-------- Provided data --------

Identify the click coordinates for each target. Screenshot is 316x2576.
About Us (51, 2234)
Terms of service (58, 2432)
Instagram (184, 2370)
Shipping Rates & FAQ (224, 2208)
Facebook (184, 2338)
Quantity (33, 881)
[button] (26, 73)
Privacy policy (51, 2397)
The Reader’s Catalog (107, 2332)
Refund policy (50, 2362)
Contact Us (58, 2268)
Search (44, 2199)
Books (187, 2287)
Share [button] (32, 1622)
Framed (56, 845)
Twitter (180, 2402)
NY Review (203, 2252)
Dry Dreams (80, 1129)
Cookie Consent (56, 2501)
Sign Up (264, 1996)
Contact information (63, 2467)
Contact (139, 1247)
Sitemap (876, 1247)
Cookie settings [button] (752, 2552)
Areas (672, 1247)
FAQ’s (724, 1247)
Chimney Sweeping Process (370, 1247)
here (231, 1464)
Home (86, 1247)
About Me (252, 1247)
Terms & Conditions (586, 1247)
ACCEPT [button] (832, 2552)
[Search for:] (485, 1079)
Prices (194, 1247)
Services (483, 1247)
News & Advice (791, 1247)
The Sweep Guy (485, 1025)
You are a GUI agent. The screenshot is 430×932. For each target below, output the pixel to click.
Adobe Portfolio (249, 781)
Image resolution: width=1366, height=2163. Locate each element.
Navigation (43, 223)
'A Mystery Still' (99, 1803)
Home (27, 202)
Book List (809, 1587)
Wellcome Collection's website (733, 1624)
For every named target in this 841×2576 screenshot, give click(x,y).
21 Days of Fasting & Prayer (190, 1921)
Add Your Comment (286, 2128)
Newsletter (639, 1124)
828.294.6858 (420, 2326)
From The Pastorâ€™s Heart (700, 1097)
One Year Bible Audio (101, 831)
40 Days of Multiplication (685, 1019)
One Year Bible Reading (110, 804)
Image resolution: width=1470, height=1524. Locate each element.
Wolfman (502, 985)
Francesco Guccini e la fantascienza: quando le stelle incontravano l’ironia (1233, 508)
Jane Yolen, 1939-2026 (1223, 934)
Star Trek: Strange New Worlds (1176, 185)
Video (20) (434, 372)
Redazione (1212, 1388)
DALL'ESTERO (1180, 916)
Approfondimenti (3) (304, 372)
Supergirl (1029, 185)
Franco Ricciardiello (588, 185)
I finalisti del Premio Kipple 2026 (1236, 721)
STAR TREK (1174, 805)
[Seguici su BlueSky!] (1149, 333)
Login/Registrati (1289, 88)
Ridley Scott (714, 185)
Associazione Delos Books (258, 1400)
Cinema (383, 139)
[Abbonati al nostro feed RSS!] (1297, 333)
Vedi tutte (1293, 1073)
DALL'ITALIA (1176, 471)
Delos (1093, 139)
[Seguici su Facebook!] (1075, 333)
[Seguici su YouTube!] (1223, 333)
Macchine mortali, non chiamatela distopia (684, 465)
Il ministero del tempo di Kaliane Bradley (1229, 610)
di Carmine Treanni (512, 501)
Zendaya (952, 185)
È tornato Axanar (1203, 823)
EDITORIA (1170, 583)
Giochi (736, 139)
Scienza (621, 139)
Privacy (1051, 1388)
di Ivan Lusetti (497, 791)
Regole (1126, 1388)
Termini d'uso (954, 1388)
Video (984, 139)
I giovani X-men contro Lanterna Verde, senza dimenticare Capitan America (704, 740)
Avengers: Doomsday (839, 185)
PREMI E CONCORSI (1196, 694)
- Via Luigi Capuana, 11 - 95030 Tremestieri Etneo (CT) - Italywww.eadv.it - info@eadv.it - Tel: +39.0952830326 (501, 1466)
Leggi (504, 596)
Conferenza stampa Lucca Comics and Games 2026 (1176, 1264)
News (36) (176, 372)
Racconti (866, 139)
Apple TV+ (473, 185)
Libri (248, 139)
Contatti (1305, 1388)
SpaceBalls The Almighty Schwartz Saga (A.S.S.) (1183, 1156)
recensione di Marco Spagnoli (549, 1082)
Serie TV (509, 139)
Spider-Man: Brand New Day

--------

Problem to solve: Repeat, exactly, every line from the one containing "Avengers: Doomsday (839, 185)" through the final line of the listing above, adding nothing.

Result of the exercise:
Avengers: Doomsday (839, 185)
PREMI E CONCORSI (1196, 694)
- Via Luigi Capuana, 11 - 95030 Tremestieri Etneo (CT) - Italywww.eadv.it - info@eadv.it - Tel: +39.0952830326 (501, 1466)
Leggi (504, 596)
Conferenza stampa Lucca Comics and Games 2026 (1176, 1264)
News (36) (176, 372)
Racconti (866, 139)
Apple TV+ (473, 185)
Libri (248, 139)
Contatti (1305, 1388)
SpaceBalls The Almighty Schwartz Saga (A.S.S.) (1183, 1156)
recensione di Marco Spagnoli (549, 1082)
Serie TV (509, 139)
Spider-Man: Brand New Day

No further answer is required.